* BEGIN Extracted text *

My life was untroubled by the existence of Martinique until Daily announced his intentions of living there for eight months in order to research his dissertation. As his degree relates to French Colonial History the presumption was that Martinique was formerly a French Colony, which is correct, but it never would have occurred to me that it remains an actual part of France to this day. Like its Caribbean neighbor Guadeloupe, Guiana (not where Jonestown was) in South America and Reunion (which produced Miss France) near Madagascar, Martinique belongs to the Overseas Department of France. Each place is treated, to my understanding achieved through little effort, similar to various states here in the U.S., with direct representation in France’s government. Unfortunately this also means that they use the Euro which, if you haven’t noticed, is kicking the dollar’s ass these days.

Understanding that our friend was stranding himself in a foreign country where he knew no one Aaron and I began to discuss the possibility of selflessly throwing ourselves into the tropics in the dead of winter to visit. Phone calls to the MVP Gold representatives of Alaska Airlines were made, long slogs discussing logistics complex enough to cause mere calculators to explode in confusion, and a flurry of modern communication ensued between the States and the tiny island of Martinique. Miracles were performed and so it was set in stone that Aaron and I would journey from our comfortable northern climes and descend into the sun-soaked paradise at the beginning of February. Then the flights were changed and we accrued an additional leg and a couple of extra hours.

* END Extracted text *

*Required actions*
[a] From the Martinique passage, reproduce the text starting at "Understanding that our" and ending at "of extra hours.".
[b] Take the lines of the listing starting at the line that contains "Jump to last page using double-arrow icon" and ending at the line that contains "click(1120, 235)", and replace "Dashboard" with "Overview" while leaving everything else as it is. Return only those lines.

* BEGIN Recorded information *

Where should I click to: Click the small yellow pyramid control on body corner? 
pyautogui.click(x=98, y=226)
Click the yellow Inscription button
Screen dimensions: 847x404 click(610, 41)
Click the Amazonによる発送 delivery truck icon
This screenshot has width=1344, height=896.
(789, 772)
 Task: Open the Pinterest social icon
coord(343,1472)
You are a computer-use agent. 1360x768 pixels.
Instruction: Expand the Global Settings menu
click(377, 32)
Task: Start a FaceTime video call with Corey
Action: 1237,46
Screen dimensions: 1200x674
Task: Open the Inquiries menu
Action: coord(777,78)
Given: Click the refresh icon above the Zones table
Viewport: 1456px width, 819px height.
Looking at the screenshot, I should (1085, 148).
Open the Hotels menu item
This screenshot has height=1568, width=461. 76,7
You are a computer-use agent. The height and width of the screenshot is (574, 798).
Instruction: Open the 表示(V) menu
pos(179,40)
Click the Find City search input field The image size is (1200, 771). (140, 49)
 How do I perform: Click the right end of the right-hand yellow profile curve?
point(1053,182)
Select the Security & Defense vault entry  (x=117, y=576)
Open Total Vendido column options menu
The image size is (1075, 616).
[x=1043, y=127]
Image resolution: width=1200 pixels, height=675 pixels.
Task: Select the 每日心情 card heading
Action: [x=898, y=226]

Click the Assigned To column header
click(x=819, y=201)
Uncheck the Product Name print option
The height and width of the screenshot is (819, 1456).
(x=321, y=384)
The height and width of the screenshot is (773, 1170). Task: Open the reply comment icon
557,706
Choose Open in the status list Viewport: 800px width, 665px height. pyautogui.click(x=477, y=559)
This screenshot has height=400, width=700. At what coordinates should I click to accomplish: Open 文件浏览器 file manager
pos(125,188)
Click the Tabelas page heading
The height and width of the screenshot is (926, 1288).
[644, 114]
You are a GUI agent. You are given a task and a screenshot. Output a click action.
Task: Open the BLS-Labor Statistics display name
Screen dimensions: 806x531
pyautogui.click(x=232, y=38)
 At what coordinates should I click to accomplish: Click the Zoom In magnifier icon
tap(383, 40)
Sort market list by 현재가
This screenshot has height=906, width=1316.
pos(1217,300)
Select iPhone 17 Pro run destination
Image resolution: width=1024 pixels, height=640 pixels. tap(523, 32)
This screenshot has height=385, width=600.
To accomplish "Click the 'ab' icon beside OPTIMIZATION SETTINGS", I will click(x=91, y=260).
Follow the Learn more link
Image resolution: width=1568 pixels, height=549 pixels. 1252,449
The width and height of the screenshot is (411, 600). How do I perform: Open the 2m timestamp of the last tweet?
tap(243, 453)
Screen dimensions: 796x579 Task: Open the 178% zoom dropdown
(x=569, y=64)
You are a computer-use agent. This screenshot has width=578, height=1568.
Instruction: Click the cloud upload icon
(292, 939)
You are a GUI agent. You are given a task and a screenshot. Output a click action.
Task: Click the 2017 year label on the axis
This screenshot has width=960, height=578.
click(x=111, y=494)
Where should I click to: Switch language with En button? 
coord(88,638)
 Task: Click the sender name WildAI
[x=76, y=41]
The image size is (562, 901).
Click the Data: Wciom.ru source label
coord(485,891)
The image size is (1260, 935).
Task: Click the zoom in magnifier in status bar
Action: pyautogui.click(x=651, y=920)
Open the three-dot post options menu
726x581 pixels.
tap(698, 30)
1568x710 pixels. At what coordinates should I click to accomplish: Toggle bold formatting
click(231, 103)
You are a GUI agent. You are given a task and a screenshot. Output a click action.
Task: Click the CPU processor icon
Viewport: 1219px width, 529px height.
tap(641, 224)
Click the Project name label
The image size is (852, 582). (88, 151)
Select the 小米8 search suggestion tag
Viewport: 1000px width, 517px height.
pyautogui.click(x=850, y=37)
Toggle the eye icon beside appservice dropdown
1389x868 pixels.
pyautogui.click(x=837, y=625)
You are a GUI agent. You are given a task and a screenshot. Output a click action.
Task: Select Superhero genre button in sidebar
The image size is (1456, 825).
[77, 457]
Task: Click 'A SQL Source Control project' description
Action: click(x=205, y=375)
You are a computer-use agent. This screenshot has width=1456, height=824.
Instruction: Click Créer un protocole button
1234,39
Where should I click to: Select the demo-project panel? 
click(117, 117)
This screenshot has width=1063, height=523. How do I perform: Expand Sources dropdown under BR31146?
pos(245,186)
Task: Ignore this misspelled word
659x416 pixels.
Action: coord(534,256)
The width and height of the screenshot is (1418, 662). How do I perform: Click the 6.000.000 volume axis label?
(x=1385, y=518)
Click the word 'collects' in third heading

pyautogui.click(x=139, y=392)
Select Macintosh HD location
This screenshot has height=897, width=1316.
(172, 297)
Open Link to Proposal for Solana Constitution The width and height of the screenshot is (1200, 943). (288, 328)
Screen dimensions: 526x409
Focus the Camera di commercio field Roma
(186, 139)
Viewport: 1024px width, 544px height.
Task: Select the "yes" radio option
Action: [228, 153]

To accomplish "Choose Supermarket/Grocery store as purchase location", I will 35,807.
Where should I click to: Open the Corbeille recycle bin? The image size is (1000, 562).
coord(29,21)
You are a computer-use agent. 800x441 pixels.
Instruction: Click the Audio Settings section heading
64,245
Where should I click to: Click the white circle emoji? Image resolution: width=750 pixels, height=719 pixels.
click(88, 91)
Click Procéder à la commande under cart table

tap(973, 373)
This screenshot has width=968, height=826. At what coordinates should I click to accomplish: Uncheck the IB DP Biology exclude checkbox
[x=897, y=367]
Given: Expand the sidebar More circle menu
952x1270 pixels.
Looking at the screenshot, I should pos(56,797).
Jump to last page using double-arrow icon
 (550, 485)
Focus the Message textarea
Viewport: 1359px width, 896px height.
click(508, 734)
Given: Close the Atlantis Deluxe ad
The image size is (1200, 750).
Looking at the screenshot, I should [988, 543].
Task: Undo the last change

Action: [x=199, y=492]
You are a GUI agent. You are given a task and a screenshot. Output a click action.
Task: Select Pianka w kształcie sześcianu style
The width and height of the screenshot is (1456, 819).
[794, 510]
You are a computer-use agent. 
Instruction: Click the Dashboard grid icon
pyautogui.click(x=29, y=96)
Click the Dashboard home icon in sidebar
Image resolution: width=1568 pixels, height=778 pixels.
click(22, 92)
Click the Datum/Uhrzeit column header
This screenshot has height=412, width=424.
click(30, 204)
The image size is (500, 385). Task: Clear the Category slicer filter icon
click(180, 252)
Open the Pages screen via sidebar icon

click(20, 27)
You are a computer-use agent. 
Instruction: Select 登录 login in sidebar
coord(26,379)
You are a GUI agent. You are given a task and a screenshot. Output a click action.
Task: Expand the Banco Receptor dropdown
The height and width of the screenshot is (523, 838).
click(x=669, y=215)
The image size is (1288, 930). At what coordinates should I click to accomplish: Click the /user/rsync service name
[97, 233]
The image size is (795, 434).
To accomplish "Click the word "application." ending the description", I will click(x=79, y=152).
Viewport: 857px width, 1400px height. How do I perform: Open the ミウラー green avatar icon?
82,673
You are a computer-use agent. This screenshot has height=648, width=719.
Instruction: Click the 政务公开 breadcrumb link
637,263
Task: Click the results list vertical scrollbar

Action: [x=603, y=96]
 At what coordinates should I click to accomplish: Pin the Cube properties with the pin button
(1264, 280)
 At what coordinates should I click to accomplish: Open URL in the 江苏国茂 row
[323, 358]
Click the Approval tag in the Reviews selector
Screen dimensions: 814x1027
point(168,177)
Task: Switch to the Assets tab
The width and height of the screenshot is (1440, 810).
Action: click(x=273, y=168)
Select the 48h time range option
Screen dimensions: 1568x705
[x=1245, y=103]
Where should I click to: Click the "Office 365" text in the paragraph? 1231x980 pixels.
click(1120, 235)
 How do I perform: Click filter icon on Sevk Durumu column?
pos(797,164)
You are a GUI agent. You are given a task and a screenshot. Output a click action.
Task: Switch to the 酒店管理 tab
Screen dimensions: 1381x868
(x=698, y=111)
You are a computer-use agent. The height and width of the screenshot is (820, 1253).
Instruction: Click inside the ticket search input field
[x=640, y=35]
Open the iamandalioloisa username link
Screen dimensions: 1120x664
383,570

* END Recorded information *

*Set of answers*
[a]
Understanding that our friend was stranding himself in a foreign country where he knew no one Aaron and I began to discuss the possibility of selflessly throwing ourselves into the tropics in the dead of winter to visit. Phone calls to the MVP Gold representatives of Alaska Airlines were made, long slogs discussing logistics complex enough to cause mere calculators to explode in confusion, and a flurry of modern communication ensued between the States and the tiny island of Martinique. Miracles were performed and so it was set in stone that Aaron and I would journey from our comfortable northern climes and descend into the sun-soaked paradise at the beginning of February. Then the flights were changed and we accrued an additional leg and a couple of extra hours.

[b]
Jump to last page using double-arrow icon
 (550, 485)
Focus the Message textarea
Viewport: 1359px width, 896px height.
click(508, 734)
Given: Close the Atlantis Deluxe ad
The image size is (1200, 750).
Looking at the screenshot, I should [988, 543].
Task: Undo the last change

Action: [x=199, y=492]
You are a GUI agent. You are given a task and a screenshot. Output a click action.
Task: Select Pianka w kształcie sześcianu style
The width and height of the screenshot is (1456, 819).
[794, 510]
You are a computer-use agent. 
Instruction: Click the Overview grid icon
pyautogui.click(x=29, y=96)
Click the Overview home icon in sidebar
Image resolution: width=1568 pixels, height=778 pixels.
click(22, 92)
Click the Datum/Uhrzeit column header
This screenshot has height=412, width=424.
click(30, 204)
The image size is (500, 385). Task: Clear the Category slicer filter icon
click(180, 252)
Open the Pages screen via sidebar icon

click(20, 27)
You are a computer-use agent. 
Instruction: Select 登录 login in sidebar
coord(26,379)
You are a GUI agent. You are given a task and a screenshot. Output a click action.
Task: Expand the Banco Receptor dropdown
The height and width of the screenshot is (523, 838).
click(x=669, y=215)
The image size is (1288, 930). At what coordinates should I click to accomplish: Click the /user/rsync service name
[97, 233]
The image size is (795, 434).
To accomplish "Click the word "application." ending the description", I will click(x=79, y=152).
Viewport: 857px width, 1400px height. How do I perform: Open the ミウラー green avatar icon?
82,673
You are a computer-use agent. This screenshot has height=648, width=719.
Instruction: Click the 政务公开 breadcrumb link
637,263
Task: Click the results list vertical scrollbar

Action: [x=603, y=96]
 At what coordinates should I click to accomplish: Pin the Cube properties with the pin button
(1264, 280)
 At what coordinates should I click to accomplish: Open URL in the 江苏国茂 row
[323, 358]
Click the Approval tag in the Reviews selector
Screen dimensions: 814x1027
point(168,177)
Task: Switch to the Assets tab
The width and height of the screenshot is (1440, 810).
Action: click(x=273, y=168)
Select the 48h time range option
Screen dimensions: 1568x705
[x=1245, y=103]
Where should I click to: Click the "Office 365" text in the paragraph? 1231x980 pixels.
click(1120, 235)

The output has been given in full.